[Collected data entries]
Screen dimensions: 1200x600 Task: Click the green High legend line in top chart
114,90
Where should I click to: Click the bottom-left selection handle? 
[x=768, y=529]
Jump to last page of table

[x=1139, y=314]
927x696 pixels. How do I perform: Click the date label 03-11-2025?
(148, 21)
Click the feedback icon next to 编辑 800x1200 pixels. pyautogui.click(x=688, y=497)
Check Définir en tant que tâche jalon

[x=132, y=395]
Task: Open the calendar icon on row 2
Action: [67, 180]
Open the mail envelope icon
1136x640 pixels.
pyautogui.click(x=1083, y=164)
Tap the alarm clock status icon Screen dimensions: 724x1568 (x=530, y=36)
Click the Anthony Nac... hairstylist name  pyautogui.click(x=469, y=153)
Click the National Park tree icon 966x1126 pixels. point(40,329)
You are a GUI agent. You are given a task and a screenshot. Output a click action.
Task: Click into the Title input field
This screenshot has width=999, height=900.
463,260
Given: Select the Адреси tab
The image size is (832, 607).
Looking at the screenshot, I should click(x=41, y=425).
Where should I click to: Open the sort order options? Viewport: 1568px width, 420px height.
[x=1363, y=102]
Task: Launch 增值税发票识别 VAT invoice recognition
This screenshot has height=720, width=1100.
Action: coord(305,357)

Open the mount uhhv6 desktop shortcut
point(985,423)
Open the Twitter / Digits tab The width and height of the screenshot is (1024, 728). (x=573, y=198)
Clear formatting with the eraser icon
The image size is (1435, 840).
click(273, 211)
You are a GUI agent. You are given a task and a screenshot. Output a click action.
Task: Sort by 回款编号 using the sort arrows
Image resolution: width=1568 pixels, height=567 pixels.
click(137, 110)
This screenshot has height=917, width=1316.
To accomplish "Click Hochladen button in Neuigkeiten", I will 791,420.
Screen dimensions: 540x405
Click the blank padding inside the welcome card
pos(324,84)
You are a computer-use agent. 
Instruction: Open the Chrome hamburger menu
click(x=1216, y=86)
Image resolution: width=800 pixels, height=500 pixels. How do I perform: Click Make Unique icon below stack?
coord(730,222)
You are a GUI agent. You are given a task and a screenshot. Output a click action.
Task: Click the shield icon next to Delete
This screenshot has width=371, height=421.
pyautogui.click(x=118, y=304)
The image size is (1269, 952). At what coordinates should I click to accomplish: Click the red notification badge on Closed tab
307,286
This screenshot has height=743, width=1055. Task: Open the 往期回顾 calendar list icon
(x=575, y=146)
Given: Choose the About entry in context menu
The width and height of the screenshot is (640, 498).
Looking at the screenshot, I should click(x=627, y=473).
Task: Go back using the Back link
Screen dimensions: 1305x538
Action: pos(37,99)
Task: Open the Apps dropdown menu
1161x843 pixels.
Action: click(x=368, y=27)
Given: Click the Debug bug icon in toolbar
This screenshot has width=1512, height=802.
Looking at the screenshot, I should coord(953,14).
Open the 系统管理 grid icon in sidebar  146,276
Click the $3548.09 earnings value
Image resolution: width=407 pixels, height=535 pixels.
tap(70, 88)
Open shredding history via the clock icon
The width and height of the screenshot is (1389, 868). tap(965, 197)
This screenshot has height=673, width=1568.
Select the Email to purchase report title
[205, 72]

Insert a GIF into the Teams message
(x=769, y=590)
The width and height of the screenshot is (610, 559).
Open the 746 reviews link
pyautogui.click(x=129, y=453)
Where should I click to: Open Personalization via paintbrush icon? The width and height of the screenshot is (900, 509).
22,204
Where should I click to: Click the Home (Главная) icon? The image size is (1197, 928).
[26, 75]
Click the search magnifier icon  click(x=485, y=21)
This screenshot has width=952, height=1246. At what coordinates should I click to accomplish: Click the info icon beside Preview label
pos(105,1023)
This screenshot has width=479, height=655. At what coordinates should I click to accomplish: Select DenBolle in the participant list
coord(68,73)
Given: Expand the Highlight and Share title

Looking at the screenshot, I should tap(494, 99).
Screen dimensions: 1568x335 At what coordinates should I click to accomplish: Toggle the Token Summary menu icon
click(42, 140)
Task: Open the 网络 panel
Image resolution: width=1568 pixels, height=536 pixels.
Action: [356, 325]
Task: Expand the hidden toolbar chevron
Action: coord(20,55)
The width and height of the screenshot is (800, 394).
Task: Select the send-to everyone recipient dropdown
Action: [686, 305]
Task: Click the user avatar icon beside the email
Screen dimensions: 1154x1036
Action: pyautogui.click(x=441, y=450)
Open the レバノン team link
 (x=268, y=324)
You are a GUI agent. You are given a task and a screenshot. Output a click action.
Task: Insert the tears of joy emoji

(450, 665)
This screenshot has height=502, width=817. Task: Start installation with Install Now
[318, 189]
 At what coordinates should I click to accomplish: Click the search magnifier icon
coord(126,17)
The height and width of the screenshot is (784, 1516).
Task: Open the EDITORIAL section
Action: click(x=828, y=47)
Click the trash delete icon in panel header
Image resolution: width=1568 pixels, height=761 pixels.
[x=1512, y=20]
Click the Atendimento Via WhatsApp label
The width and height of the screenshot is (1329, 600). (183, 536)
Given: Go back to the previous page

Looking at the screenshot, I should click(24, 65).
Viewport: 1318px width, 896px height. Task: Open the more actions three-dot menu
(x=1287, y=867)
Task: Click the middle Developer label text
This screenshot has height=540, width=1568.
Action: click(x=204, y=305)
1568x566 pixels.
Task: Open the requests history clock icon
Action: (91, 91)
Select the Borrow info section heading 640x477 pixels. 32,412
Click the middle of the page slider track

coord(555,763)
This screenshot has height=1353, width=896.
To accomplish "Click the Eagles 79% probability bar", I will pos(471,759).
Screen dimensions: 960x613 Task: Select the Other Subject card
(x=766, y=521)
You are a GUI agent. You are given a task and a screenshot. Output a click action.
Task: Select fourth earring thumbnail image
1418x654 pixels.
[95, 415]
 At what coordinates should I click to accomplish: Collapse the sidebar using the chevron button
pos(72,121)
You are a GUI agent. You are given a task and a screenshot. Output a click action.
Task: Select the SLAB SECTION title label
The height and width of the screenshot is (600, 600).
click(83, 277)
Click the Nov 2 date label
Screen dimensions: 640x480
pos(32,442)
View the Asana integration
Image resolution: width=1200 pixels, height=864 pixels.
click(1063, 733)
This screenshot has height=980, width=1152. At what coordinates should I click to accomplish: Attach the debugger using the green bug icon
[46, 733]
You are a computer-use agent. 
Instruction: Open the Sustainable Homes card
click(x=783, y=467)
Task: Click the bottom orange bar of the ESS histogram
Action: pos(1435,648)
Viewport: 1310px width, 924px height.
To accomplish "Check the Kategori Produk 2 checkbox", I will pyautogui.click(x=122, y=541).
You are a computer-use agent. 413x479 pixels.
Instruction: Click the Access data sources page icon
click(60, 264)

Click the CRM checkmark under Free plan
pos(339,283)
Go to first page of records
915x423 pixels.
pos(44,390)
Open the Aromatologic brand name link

**WORK REQUEST**
Would you return each entry exactly as it reads?

**EXPECTED ANSWER**
Screen dimensions: 1200x600 Task: Click the green High legend line in top chart
114,90
Where should I click to: Click the bottom-left selection handle? 
[x=768, y=529]
Jump to last page of table

[x=1139, y=314]
927x696 pixels. How do I perform: Click the date label 03-11-2025?
(148, 21)
Click the feedback icon next to 编辑 800x1200 pixels. pyautogui.click(x=688, y=497)
Check Définir en tant que tâche jalon

[x=132, y=395]
Task: Open the calendar icon on row 2
Action: [67, 180]
Open the mail envelope icon
1136x640 pixels.
pyautogui.click(x=1083, y=164)
Tap the alarm clock status icon Screen dimensions: 724x1568 (x=530, y=36)
Click the Anthony Nac... hairstylist name  pyautogui.click(x=469, y=153)
Click the National Park tree icon 966x1126 pixels. point(40,329)
You are a GUI agent. You are given a task and a screenshot. Output a click action.
Task: Click into the Title input field
This screenshot has width=999, height=900.
463,260
Given: Select the Адреси tab
The image size is (832, 607).
Looking at the screenshot, I should click(x=41, y=425).
Where should I click to: Open the sort order options? Viewport: 1568px width, 420px height.
[x=1363, y=102]
Task: Launch 增值税发票识别 VAT invoice recognition
This screenshot has height=720, width=1100.
Action: coord(305,357)

Open the mount uhhv6 desktop shortcut
point(985,423)
Open the Twitter / Digits tab The width and height of the screenshot is (1024, 728). (x=573, y=198)
Clear formatting with the eraser icon
The image size is (1435, 840).
click(273, 211)
You are a GUI agent. You are given a task and a screenshot. Output a click action.
Task: Sort by 回款编号 using the sort arrows
Image resolution: width=1568 pixels, height=567 pixels.
click(137, 110)
This screenshot has height=917, width=1316.
To accomplish "Click Hochladen button in Neuigkeiten", I will 791,420.
Screen dimensions: 540x405
Click the blank padding inside the welcome card
pos(324,84)
You are a computer-use agent. 
Instruction: Open the Chrome hamburger menu
click(x=1216, y=86)
Image resolution: width=800 pixels, height=500 pixels. How do I perform: Click Make Unique icon below stack?
coord(730,222)
You are a GUI agent. You are given a task and a screenshot. Output a click action.
Task: Click the shield icon next to Delete
This screenshot has width=371, height=421.
pyautogui.click(x=118, y=304)
The image size is (1269, 952). At what coordinates should I click to accomplish: Click the red notification badge on Closed tab
307,286
This screenshot has height=743, width=1055. Task: Open the 往期回顾 calendar list icon
(x=575, y=146)
Given: Choose the About entry in context menu
The width and height of the screenshot is (640, 498).
Looking at the screenshot, I should click(x=627, y=473).
Task: Go back using the Back link
Screen dimensions: 1305x538
Action: pos(37,99)
Task: Open the Apps dropdown menu
1161x843 pixels.
Action: click(x=368, y=27)
Given: Click the Debug bug icon in toolbar
This screenshot has width=1512, height=802.
Looking at the screenshot, I should coord(953,14).
Open the 系统管理 grid icon in sidebar  146,276
Click the $3548.09 earnings value
Image resolution: width=407 pixels, height=535 pixels.
tap(70, 88)
Open shredding history via the clock icon
The width and height of the screenshot is (1389, 868). tap(965, 197)
This screenshot has height=673, width=1568.
Select the Email to purchase report title
[205, 72]

Insert a GIF into the Teams message
(x=769, y=590)
The width and height of the screenshot is (610, 559).
Open the 746 reviews link
pyautogui.click(x=129, y=453)
Where should I click to: Open Personalization via paintbrush icon? The width and height of the screenshot is (900, 509).
22,204
Where should I click to: Click the Home (Главная) icon? The image size is (1197, 928).
[26, 75]
Click the search magnifier icon  click(x=485, y=21)
This screenshot has width=952, height=1246. At what coordinates should I click to accomplish: Click the info icon beside Preview label
pos(105,1023)
This screenshot has width=479, height=655. At what coordinates should I click to accomplish: Select DenBolle in the participant list
coord(68,73)
Given: Expand the Highlight and Share title

Looking at the screenshot, I should tap(494, 99).
Screen dimensions: 1568x335 At what coordinates should I click to accomplish: Toggle the Token Summary menu icon
click(42, 140)
Task: Open the 网络 panel
Image resolution: width=1568 pixels, height=536 pixels.
Action: [356, 325]
Task: Expand the hidden toolbar chevron
Action: coord(20,55)
The width and height of the screenshot is (800, 394).
Task: Select the send-to everyone recipient dropdown
Action: [686, 305]
Task: Click the user avatar icon beside the email
Screen dimensions: 1154x1036
Action: pyautogui.click(x=441, y=450)
Open the レバノン team link
 (x=268, y=324)
You are a GUI agent. You are given a task and a screenshot. Output a click action.
Task: Insert the tears of joy emoji

(450, 665)
This screenshot has height=502, width=817. Task: Start installation with Install Now
[318, 189]
 At what coordinates should I click to accomplish: Click the search magnifier icon
coord(126,17)
The height and width of the screenshot is (784, 1516).
Task: Open the EDITORIAL section
Action: click(x=828, y=47)
Click the trash delete icon in panel header
Image resolution: width=1568 pixels, height=761 pixels.
[x=1512, y=20]
Click the Atendimento Via WhatsApp label
The width and height of the screenshot is (1329, 600). (183, 536)
Given: Go back to the previous page

Looking at the screenshot, I should click(24, 65).
Viewport: 1318px width, 896px height. Task: Open the more actions three-dot menu
(x=1287, y=867)
Task: Click the middle Developer label text
This screenshot has height=540, width=1568.
Action: click(x=204, y=305)
1568x566 pixels.
Task: Open the requests history clock icon
Action: (91, 91)
Select the Borrow info section heading 640x477 pixels. 32,412
Click the middle of the page slider track

coord(555,763)
This screenshot has height=1353, width=896.
To accomplish "Click the Eagles 79% probability bar", I will pos(471,759).
Screen dimensions: 960x613 Task: Select the Other Subject card
(x=766, y=521)
You are a GUI agent. You are given a task and a screenshot. Output a click action.
Task: Select fourth earring thumbnail image
1418x654 pixels.
[95, 415]
 At what coordinates should I click to accomplish: Collapse the sidebar using the chevron button
pos(72,121)
You are a GUI agent. You are given a task and a screenshot. Output a click action.
Task: Select the SLAB SECTION title label
The height and width of the screenshot is (600, 600).
click(83, 277)
Click the Nov 2 date label
Screen dimensions: 640x480
pos(32,442)
View the Asana integration
Image resolution: width=1200 pixels, height=864 pixels.
click(1063, 733)
This screenshot has height=980, width=1152. At what coordinates should I click to accomplish: Attach the debugger using the green bug icon
[46, 733]
You are a computer-use agent. 
Instruction: Open the Sustainable Homes card
click(x=783, y=467)
Task: Click the bottom orange bar of the ESS histogram
Action: pos(1435,648)
Viewport: 1310px width, 924px height.
To accomplish "Check the Kategori Produk 2 checkbox", I will pyautogui.click(x=122, y=541).
You are a computer-use agent. 413x479 pixels.
Instruction: Click the Access data sources page icon
click(60, 264)

Click the CRM checkmark under Free plan
pos(339,283)
Go to first page of records
915x423 pixels.
pos(44,390)
Open the Aromatologic brand name link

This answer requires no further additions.